Pengemudi truk dan kendaraan logistik yang melintas di wilayah Pegunungan Tengah, Yahukimo, dan Bintang sering menjadi korban pemerasan dengan ancaman senjata. Mereka dipaksa menyerahkan uang atau barang muatan sebagai bentuk “pajak perjuangan”. Jika menolak, mereka diintimidasi, bahkan tak jarang menjadi korban kekerasan.
Modus semacam ini tidak hanya merugikan secara ekonomi, tetapi juga menimbulkan trauma berkepanjangan. “Kami tidak lagi merasa aman di jalan. Setiap perjalanan seperti mempertaruhkan nyawa,” ujar Damasus, seorang sopir truk asal Wamena.

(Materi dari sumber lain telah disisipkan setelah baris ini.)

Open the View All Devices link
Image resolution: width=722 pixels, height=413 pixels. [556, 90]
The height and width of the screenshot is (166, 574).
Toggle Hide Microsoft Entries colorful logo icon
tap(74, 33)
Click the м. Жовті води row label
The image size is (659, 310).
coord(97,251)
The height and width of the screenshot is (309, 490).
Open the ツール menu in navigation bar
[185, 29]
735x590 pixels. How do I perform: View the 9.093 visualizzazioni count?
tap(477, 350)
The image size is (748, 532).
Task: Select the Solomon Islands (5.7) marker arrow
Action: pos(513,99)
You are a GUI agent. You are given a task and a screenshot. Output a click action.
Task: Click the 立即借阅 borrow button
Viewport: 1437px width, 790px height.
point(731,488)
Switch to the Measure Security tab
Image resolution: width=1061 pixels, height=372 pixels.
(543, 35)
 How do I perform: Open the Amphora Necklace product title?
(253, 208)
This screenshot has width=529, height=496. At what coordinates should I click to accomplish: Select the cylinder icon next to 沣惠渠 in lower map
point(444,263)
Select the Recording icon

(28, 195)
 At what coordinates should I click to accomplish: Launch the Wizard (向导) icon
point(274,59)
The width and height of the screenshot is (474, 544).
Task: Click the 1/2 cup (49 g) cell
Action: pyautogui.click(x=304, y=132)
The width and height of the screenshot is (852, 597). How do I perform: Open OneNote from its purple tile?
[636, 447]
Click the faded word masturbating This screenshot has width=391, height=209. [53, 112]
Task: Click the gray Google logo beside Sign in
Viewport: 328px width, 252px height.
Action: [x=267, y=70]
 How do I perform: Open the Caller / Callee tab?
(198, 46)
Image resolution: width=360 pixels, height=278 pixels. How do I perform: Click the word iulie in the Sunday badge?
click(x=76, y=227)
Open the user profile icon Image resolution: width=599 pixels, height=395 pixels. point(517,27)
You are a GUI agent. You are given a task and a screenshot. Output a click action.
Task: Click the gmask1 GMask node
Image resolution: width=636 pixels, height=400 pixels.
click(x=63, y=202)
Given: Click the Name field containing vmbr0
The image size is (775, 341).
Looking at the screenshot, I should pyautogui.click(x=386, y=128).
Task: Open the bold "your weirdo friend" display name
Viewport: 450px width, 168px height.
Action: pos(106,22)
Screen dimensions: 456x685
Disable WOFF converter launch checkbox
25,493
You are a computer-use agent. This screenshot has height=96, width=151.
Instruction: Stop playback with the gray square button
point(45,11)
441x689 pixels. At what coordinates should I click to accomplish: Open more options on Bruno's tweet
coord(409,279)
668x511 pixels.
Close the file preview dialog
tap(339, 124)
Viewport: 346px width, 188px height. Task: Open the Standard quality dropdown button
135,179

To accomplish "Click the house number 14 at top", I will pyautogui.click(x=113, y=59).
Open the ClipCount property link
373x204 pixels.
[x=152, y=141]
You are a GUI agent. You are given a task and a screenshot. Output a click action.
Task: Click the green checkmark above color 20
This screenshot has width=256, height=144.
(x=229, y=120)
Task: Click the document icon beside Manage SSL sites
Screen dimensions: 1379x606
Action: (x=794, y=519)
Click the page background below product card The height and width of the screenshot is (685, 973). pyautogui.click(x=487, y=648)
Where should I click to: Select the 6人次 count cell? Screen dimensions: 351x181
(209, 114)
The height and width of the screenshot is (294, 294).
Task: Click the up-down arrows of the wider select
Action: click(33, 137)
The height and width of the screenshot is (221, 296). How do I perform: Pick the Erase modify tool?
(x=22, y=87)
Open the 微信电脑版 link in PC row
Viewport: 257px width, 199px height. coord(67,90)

Di tengah konflik yang terus dipelihara oleh OPM, masyarakat Papua sesungguhnya menginginkan kehidupan yang damai, tenang, dan bebas dari rasa takut. Mereka ingin beraktivitas seperti biasa, mengakses pendidikan, layanan kesehatan, serta mendapat jaminan keamanan dari negara.
Sejumlah tokoh adat dan pemuka agama di Papua telah menyampaikan pernyataan bersama yang mengecam kekejaman OPM dan menyerukan perdamaian. “Kami ingin hidup tanpa senjata, tanpa kekerasan. Kami ingin membesarkan anak-anak kami dalam ketenangan, bukan dalam bayang-bayang teror,” ujar Ketua Lembaga Adat Papua, Yulius Wonda.
Aksi-aksi brutal dan keji yang dilakukan oleh OPM selama ini tidak membawa Papua ke arah kemajuan, melainkan menariknya ke jurang penderitaan. Rakyat Papua tidak membutuhkan darah dan air mata, melainkan pendidikan, kesehatan, dan pembangunan yang berkelanjutan.
Sudah saatnya seluruh elemen masyarakat, pemerintah, dan dunia internasional melihat kenyataan bahwa OPM bukanlah representasi dari aspirasi damai rakyat Papua. Mereka hanyalah kelompok kecil yang menggunakan kekerasan demi kepentingan sendiri, bukan demi kesejahteraan bersama.
Papua adalah bagian sah dari Indonesia, dan rakyatnya berhak untuk hidup damai, sejahtera, dan maju bersama dalam bingkai NKRI. Untuk itu, kekejaman OPM harus dihentikan, dan suara damai rakyat Papua harus terus dikumandangkan.